Monocacy National Battlefield near Frederick, Md., will display Special Order 191, popularly known as "Lee's Lost Order," which gave a vital bit of intelligence to Union forces -- Confederate commander Robert E. Lee had divided his forces.
The copy of the order made for Confederate Maj. Gen. Daniel Hill, on loan from the Library of Congress, will be display at the battlefield visitor center from Aug. 1-Oct. 31.
The hill on the Best farm where the lost order was discovered was a key Confederate artillery position in the 1864 Battle of Monocacy.
Lee issued the order September 9, 1862, during the Maryland Campaign. It outlined his plans for the Army of Northern Virginia during the campaign and divided the army into four sections to secure garrisons and supplies, and capture Federals at Martinsburg, Harpers Ferry, and Boonsboro, while Lee went to Hagerstown.

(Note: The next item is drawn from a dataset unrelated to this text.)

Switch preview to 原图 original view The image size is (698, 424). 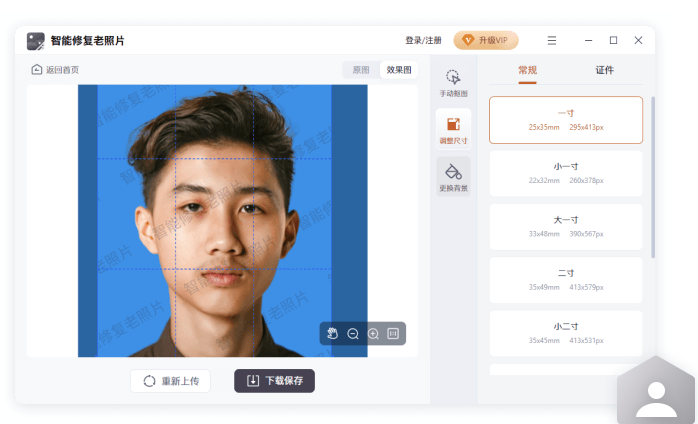click(x=360, y=70)
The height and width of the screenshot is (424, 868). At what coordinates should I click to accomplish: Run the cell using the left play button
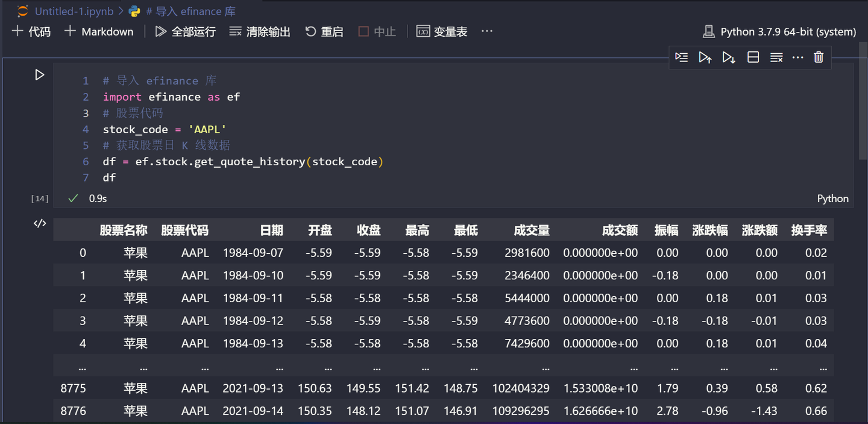(x=39, y=75)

According to the National Park Service, copies of the orders were written for each of Lee's commanders. One of the orders, written for Hill, was lost. Hill had already received his orders from Major General Thomas Jackson, (his immediate superior until the next day when he would have his own command), thus did not realize another order had been sent to him from Lee's camp. In fact that order was lost. How it was lost remains a mystery.
On Sept. 13, 1862, members of Company F, 27th Indiana Volunteer Infantry discovered the orders in an envelope with two cigars.
Here is the LOC's summary of the order's significance.
"Fol;owing his tactical success in the Battle of Second Manassas (Second Bull Run, August 28–30, 1862), Robert E. Lee led his Army of Northern Virginia into western Maryland to secure supplies and recruits -- and in the vain hope of winning its people to the Confederate cause. His Special Order No. 191, popularly known as “Lee’s Lost Order,” was discovered by Union troops at an abandoned Confederate campsite near Frederick and turned over to McClellan. Armed with the knowledge that Lee had divided his forces, McClellan realized he could destroy Lee’s army piece by piece. However, once again McClellan’s overly cautious nature proved his undoing, giving Lee enough time to reconcentrate his forces."
While McClellan subsequently stopped Lee at Antietam, many historians contend he failed to fully utilize intelligence gleaned from the lost order.